En Laponie, par – 27 °C, le Ice hôtel propose ses chambres hypothermiques. Belles à en rester pétrifié. Une expérience forcément givrée.

Carnet de voyage en page 88.

Une jeune mariée en robe blanche s’avance solennellement au bras de son mari dans un interminable tunnel de glace réfrigéré. La scène n’est pas extraite du prochain film de David Lynch ou de la dernière exposition de Matthew Barney, le compagnon plasticien de Björk, mais d’une cérémonie au Ice hôtel, en Laponie. Chaque année, dans le petit village de Jukkasjärvi, dans le nord de la Suède, des voyageurs des quatre coins du monde viennent y tenter l’expérience hôtelière la plus troublante qui soit : loger par cinq degrés sous zéro dans l’une des 60 chambres ultrapolaires que recèle cet igloo grand format.

Intégralement taillé dans la glace, ce bunker palace biodégradable disparaît naturellement du paysage avec les fontes au printemps pour renaître six mois plus tard. Sa reconstruction débute chaque année à la mi-novembre lorsque la température du fleuve Torne chute suffisamment pour y tronçonner, et extraire à l’aide de grues, de titanesques blocs de glace. Une matière brute qui servira à la fabrication des piliers, meubles et autres sculptures qui décorent l’hôtel. Côté ingénierie, on assure ses arrières : la voûte principale de l’édifice qui abrite le hall, haut de 5 mètres et large de 6, est réalisée, elle, à l’aide d’une calotte d’acier en demi-arc de cercle, recouverte de neige et dégagée de la structure avant cristallisation complète. Il faudra au total 3 000 tonnes de glace et 30 000 m3 de poudreuse pour bâtir cet igloo d’une superficie de 4 000 m2 ! Outre les chambres, le complexe hôtelier comporte aussi une chapelle et un théâtre en annexes, réplique du  » Shakespearean Globe Theatre  » à Londres. La recette suédoise a fait école, la Finlande et le Canada ont désormais aussi leur Ice hôtel !

Jusqu’à l’aurore

Après un crépuscule boréal, d’une durée inouïe pour qui est habitué aux couchers de soleil méridionaux, la température extérieure chute à – 27 °C cette nuit-là.

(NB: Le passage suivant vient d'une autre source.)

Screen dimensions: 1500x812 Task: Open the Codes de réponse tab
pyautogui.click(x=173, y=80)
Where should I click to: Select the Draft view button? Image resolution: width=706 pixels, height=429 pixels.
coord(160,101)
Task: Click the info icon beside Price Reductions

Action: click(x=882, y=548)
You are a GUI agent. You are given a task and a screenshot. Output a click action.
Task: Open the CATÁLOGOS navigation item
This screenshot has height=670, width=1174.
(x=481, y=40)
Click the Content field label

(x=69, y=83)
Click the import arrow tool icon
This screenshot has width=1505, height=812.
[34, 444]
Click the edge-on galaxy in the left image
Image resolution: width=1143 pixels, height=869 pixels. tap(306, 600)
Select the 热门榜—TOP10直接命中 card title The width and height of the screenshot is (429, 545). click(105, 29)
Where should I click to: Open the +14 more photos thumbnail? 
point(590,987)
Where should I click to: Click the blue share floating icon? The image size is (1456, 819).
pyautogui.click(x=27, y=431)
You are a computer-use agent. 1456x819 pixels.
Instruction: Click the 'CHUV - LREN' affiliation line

Une moyenne honorable, rassure la réceptionniste, triple doudoune de laine sur le dos et chapka en fourrure enfoncée jusqu’aux yeux. Grâce à de puissants générateurs, la caisse enregistreuse du front desk fonctionne à l’électricité, à l’instar de l’éclairage des lieux qui sublime la transparence de la matière. Pour ce qui est du chauffage, en revanche, il faudra repasser : ici, on se balade en combinaison et moonboots en Gortex, on se souhaite douce nuit emmitouflé dans un sac de couchage de haute montagne afin de se préserver des températures négatives qui peuvent atteindre les -8 °C.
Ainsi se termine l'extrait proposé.